Depending on the CaO content, as per ASTM C 618 [45], fly ash may be classified as Class F (low lime, < 5% CaO) and Class C (high lime, > 15% CaO) fly ash. Almost all Indian fly ash comes under the category of Class F and SiO₂–Al₂O₃–Fe₂O₃ content of the fly ash may exceed 90%. The glass content of Class F fly ash varies between 30 and 50%, and mullite (Al₂Si₂O₈), quartz (SiO₂), and magnetite (Fe₃O₄) may be present as crystalline phases [46]. As an illustration, the typical composition (in mass %) of fly ash used in a cement plant in the state of Chhattisgarh (India) is as follows: SiO₂—60.5, Al₂O₃—28.2, Fe₂O₃—4.5, CaO—1.7, MgO—0.47, Na₂O—0.14, K₂O—1.4, loss on ignition (LOI)—1.6. The glass content, as determined by petrographic analysis, has been found to be 43% [30, 33].

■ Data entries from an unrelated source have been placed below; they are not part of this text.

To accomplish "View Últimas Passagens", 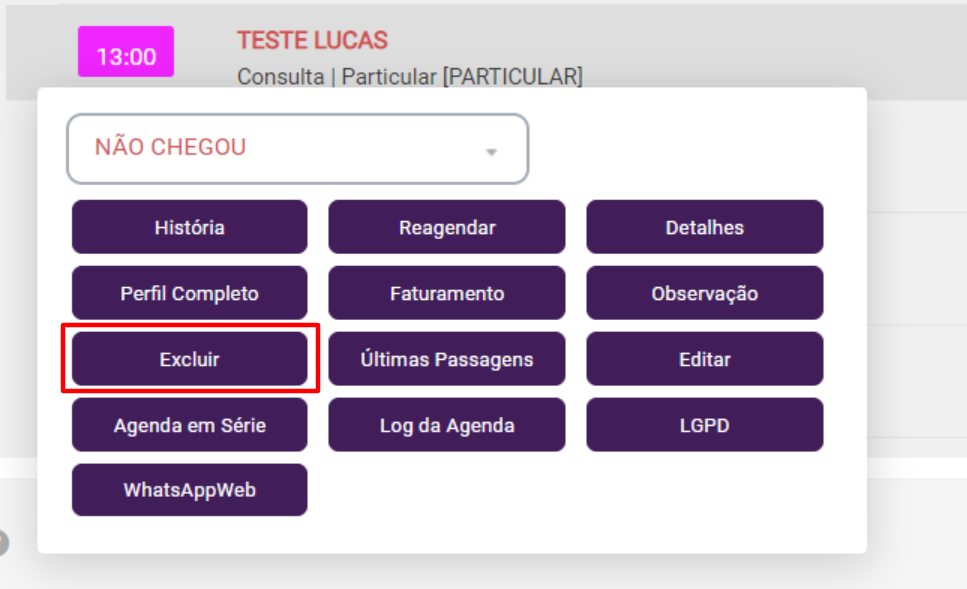I will (447, 359).
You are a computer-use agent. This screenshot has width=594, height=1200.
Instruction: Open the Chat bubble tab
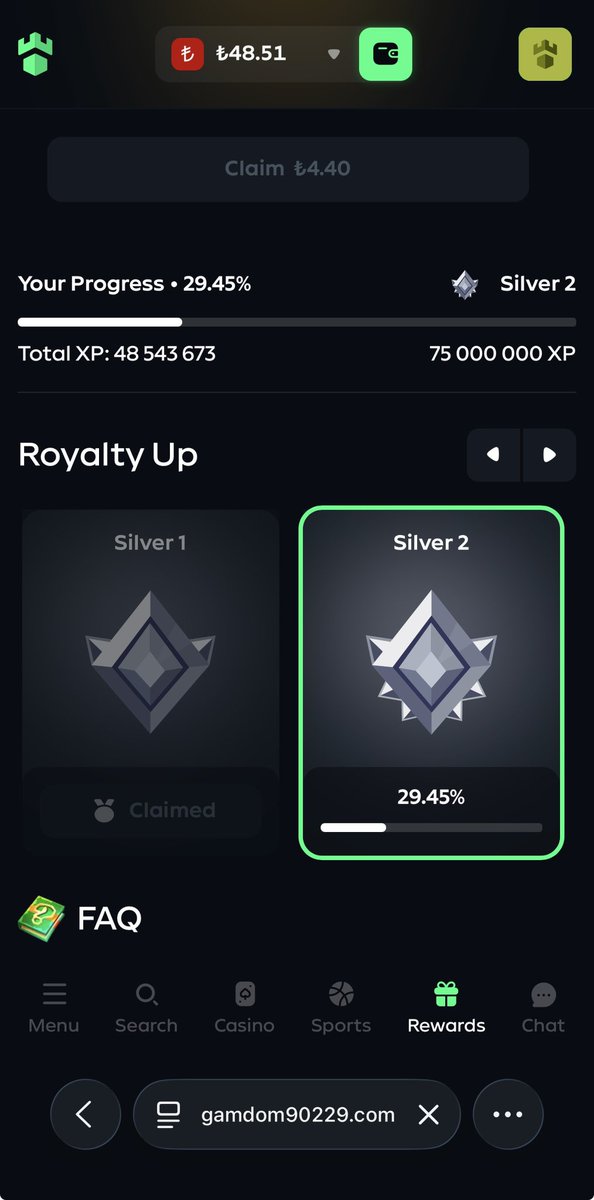(543, 1008)
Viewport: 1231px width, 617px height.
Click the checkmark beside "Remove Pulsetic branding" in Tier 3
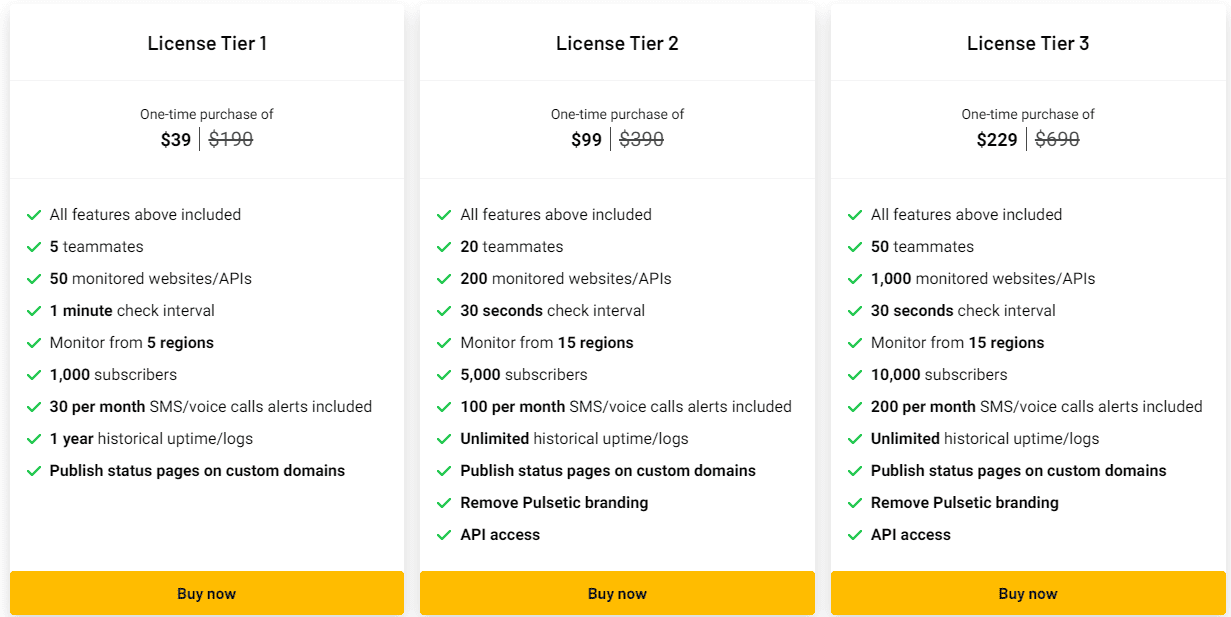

Due to high CaO content, the SiO₄ tetrahedral network is completely broken (Qⁿ = Q⁰ in SiQⁿ) in the glass present in the ground-granulated blast furnace slag. The slag shows latent hydraulic activity, that is, it exhibits cementitious behaviour in the presence of water. In contrast, the network is mostly intact in the case of Class F fly ash ((Qⁿ = Q³ and Q⁴, in SiQⁿ) and it shows pozzolanic behaviour. It behaves like cement after a reaction with alkaline oxides; for example, with portlandite (Ca(OH)₂) formed during cement hydration reactions, alkali activator used in geopolymer synthesis, etc. [11, 46]. Usually, the amorphous substance in GGBFS and coal fly ash is the active part and determines the reactivity; a higher amount of glassy phase is associated with higher reactivity [11, 46, 47]. The presence of a small proportion of crystalline material finely dispersed in the glass is reported to improve grindability or reactivity or both [11]. Different methods are used to improve reactivity of fly ash and GGBFS and these include: mechanical/mechanochemical activation, microwave treatment, thermal activation, chemical activation, addition of a more reactive component and reaction (hydration/curing) temperature [46, 47]. Various methods of reactivity determination are reviewed [30, 46]. Isothermal conduction calorimetry which measures rate of heat evolved (dq/dt) as a function of reaction (slag hydration, fly ash geopolymerisation) time is widely used to assess alteration in reactivity due to mechanical activation [25, 27, 30, 31, 36, 37].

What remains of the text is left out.